Could you return every record below exactly as it is written?

:: Exercise data

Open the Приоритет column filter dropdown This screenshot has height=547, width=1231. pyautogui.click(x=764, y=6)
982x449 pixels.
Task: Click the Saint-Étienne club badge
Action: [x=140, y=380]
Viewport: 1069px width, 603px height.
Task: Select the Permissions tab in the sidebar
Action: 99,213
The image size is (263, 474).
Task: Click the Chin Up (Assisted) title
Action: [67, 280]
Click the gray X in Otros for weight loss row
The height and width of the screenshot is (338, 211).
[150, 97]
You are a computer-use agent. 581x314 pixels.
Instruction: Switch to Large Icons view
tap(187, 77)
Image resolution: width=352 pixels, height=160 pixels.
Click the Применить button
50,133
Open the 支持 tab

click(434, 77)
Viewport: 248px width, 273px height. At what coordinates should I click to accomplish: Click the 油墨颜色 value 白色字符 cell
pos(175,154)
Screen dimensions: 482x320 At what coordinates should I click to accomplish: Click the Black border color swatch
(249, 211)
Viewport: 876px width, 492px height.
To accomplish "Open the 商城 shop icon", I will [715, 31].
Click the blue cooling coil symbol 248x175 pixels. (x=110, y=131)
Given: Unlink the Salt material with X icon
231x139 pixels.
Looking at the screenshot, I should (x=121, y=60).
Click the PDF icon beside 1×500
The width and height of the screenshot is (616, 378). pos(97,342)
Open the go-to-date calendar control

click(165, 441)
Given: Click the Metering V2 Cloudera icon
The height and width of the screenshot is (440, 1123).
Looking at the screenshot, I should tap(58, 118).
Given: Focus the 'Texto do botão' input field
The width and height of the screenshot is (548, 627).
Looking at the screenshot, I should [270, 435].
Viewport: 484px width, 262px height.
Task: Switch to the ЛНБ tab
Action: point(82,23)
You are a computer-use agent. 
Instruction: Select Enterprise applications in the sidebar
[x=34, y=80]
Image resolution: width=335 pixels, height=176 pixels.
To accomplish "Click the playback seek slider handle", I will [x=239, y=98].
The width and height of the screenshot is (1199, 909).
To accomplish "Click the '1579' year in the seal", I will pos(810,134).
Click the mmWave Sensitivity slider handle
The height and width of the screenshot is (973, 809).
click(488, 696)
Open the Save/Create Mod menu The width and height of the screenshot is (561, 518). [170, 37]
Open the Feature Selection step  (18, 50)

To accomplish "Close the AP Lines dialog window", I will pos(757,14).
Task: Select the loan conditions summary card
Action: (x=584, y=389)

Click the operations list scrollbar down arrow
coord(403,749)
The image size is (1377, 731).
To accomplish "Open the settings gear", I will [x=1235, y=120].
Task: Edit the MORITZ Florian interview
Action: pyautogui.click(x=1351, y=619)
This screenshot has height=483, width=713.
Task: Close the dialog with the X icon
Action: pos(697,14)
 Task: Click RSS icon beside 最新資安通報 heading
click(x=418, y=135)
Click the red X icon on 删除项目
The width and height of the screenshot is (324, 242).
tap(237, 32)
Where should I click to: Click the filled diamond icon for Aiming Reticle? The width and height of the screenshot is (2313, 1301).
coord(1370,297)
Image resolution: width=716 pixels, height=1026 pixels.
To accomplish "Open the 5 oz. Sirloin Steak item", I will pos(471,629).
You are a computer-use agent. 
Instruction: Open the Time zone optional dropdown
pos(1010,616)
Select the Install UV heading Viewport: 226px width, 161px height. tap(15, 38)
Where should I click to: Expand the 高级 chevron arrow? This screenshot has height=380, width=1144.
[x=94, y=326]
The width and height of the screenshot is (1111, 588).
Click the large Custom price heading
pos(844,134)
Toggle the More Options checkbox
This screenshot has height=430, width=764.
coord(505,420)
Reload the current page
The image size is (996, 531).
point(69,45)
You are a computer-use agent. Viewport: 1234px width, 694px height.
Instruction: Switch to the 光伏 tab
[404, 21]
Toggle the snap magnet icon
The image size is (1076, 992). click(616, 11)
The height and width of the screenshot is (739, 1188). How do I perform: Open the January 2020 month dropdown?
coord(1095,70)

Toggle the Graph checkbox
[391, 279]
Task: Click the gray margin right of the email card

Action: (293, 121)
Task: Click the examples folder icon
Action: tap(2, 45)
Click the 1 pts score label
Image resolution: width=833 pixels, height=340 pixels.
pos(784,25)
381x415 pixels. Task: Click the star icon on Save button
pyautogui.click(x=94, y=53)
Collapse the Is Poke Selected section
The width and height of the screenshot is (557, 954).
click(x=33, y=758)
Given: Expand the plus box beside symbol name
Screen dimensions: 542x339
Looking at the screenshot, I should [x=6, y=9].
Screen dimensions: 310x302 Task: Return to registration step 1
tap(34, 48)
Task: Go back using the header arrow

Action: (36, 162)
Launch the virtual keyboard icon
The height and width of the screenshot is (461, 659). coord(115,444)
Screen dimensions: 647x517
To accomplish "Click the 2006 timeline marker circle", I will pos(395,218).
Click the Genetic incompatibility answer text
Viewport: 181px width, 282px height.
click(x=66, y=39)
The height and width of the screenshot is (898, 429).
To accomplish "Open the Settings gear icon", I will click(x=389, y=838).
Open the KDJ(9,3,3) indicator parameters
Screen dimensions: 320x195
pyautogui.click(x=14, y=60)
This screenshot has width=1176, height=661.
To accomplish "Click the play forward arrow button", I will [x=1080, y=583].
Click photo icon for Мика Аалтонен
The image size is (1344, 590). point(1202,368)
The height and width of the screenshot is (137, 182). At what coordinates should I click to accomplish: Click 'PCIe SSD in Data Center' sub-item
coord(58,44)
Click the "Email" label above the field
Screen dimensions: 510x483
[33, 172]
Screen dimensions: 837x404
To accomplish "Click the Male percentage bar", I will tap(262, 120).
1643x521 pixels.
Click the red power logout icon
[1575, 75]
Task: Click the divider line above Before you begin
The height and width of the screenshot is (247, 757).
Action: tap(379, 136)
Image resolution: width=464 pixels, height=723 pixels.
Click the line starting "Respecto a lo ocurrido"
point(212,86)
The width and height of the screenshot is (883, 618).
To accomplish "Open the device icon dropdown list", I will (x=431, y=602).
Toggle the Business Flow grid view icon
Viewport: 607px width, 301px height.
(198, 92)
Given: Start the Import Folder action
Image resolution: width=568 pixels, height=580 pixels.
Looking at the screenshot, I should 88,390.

::::

- **Output for this task**
Open the Приоритет column filter dropdown This screenshot has height=547, width=1231. pyautogui.click(x=764, y=6)
982x449 pixels.
Task: Click the Saint-Étienne club badge
Action: [x=140, y=380]
Viewport: 1069px width, 603px height.
Task: Select the Permissions tab in the sidebar
Action: 99,213
The image size is (263, 474).
Task: Click the Chin Up (Assisted) title
Action: [67, 280]
Click the gray X in Otros for weight loss row
The height and width of the screenshot is (338, 211).
[150, 97]
You are a computer-use agent. 581x314 pixels.
Instruction: Switch to Large Icons view
tap(187, 77)
Image resolution: width=352 pixels, height=160 pixels.
Click the Применить button
50,133
Open the 支持 tab

click(434, 77)
Viewport: 248px width, 273px height. At what coordinates should I click to accomplish: Click the 油墨颜色 value 白色字符 cell
pos(175,154)
Screen dimensions: 482x320 At what coordinates should I click to accomplish: Click the Black border color swatch
(249, 211)
Viewport: 876px width, 492px height.
To accomplish "Open the 商城 shop icon", I will [715, 31].
Click the blue cooling coil symbol 248x175 pixels. (x=110, y=131)
Given: Unlink the Salt material with X icon
231x139 pixels.
Looking at the screenshot, I should (x=121, y=60).
Click the PDF icon beside 1×500
The width and height of the screenshot is (616, 378). pos(97,342)
Open the go-to-date calendar control

click(165, 441)
Given: Click the Metering V2 Cloudera icon
The height and width of the screenshot is (440, 1123).
Looking at the screenshot, I should tap(58, 118).
Given: Focus the 'Texto do botão' input field
The width and height of the screenshot is (548, 627).
Looking at the screenshot, I should [270, 435].
Viewport: 484px width, 262px height.
Task: Switch to the ЛНБ tab
Action: point(82,23)
You are a computer-use agent. 
Instruction: Select Enterprise applications in the sidebar
[x=34, y=80]
Image resolution: width=335 pixels, height=176 pixels.
To accomplish "Click the playback seek slider handle", I will [x=239, y=98].
The width and height of the screenshot is (1199, 909).
To accomplish "Click the '1579' year in the seal", I will pos(810,134).
Click the mmWave Sensitivity slider handle
The height and width of the screenshot is (973, 809).
click(488, 696)
Open the Save/Create Mod menu The width and height of the screenshot is (561, 518). [170, 37]
Open the Feature Selection step  (18, 50)

To accomplish "Close the AP Lines dialog window", I will pos(757,14).
Task: Select the loan conditions summary card
Action: (x=584, y=389)

Click the operations list scrollbar down arrow
coord(403,749)
The image size is (1377, 731).
To accomplish "Open the settings gear", I will [x=1235, y=120].
Task: Edit the MORITZ Florian interview
Action: pyautogui.click(x=1351, y=619)
This screenshot has height=483, width=713.
Task: Close the dialog with the X icon
Action: pos(697,14)
 Task: Click RSS icon beside 最新資安通報 heading
click(x=418, y=135)
Click the red X icon on 删除项目
The width and height of the screenshot is (324, 242).
tap(237, 32)
Where should I click to: Click the filled diamond icon for Aiming Reticle? The width and height of the screenshot is (2313, 1301).
coord(1370,297)
Image resolution: width=716 pixels, height=1026 pixels.
To accomplish "Open the 5 oz. Sirloin Steak item", I will pos(471,629).
You are a computer-use agent. 
Instruction: Open the Time zone optional dropdown
pos(1010,616)
Select the Install UV heading Viewport: 226px width, 161px height. tap(15, 38)
Where should I click to: Expand the 高级 chevron arrow? This screenshot has height=380, width=1144.
[x=94, y=326]
The width and height of the screenshot is (1111, 588).
Click the large Custom price heading
pos(844,134)
Toggle the More Options checkbox
This screenshot has height=430, width=764.
coord(505,420)
Reload the current page
The image size is (996, 531).
point(69,45)
You are a computer-use agent. Viewport: 1234px width, 694px height.
Instruction: Switch to the 光伏 tab
[404, 21]
Toggle the snap magnet icon
The image size is (1076, 992). click(616, 11)
The height and width of the screenshot is (739, 1188). How do I perform: Open the January 2020 month dropdown?
coord(1095,70)

Toggle the Graph checkbox
[391, 279]
Task: Click the gray margin right of the email card

Action: (293, 121)
Task: Click the examples folder icon
Action: tap(2, 45)
Click the 1 pts score label
Image resolution: width=833 pixels, height=340 pixels.
pos(784,25)
381x415 pixels. Task: Click the star icon on Save button
pyautogui.click(x=94, y=53)
Collapse the Is Poke Selected section
The width and height of the screenshot is (557, 954).
click(x=33, y=758)
Given: Expand the plus box beside symbol name
Screen dimensions: 542x339
Looking at the screenshot, I should [x=6, y=9].
Screen dimensions: 310x302 Task: Return to registration step 1
tap(34, 48)
Task: Go back using the header arrow

Action: (36, 162)
Launch the virtual keyboard icon
The height and width of the screenshot is (461, 659). coord(115,444)
Screen dimensions: 647x517
To accomplish "Click the 2006 timeline marker circle", I will pos(395,218).
Click the Genetic incompatibility answer text
Viewport: 181px width, 282px height.
click(x=66, y=39)
The height and width of the screenshot is (898, 429).
To accomplish "Open the Settings gear icon", I will click(x=389, y=838).
Open the KDJ(9,3,3) indicator parameters
Screen dimensions: 320x195
pyautogui.click(x=14, y=60)
This screenshot has width=1176, height=661.
To accomplish "Click the play forward arrow button", I will [x=1080, y=583].
Click photo icon for Мика Аалтонен
The image size is (1344, 590). point(1202,368)
The height and width of the screenshot is (137, 182). At what coordinates should I click to accomplish: Click 'PCIe SSD in Data Center' sub-item
coord(58,44)
Click the "Email" label above the field
Screen dimensions: 510x483
[33, 172]
Screen dimensions: 837x404
To accomplish "Click the Male percentage bar", I will tap(262, 120).
1643x521 pixels.
Click the red power logout icon
[1575, 75]
Task: Click the divider line above Before you begin
The height and width of the screenshot is (247, 757).
Action: tap(379, 136)
Image resolution: width=464 pixels, height=723 pixels.
Click the line starting "Respecto a lo ocurrido"
point(212,86)
The width and height of the screenshot is (883, 618).
To accomplish "Open the device icon dropdown list", I will (x=431, y=602).
Toggle the Business Flow grid view icon
Viewport: 607px width, 301px height.
(198, 92)
Given: Start the Import Folder action
Image resolution: width=568 pixels, height=580 pixels.
Looking at the screenshot, I should 88,390.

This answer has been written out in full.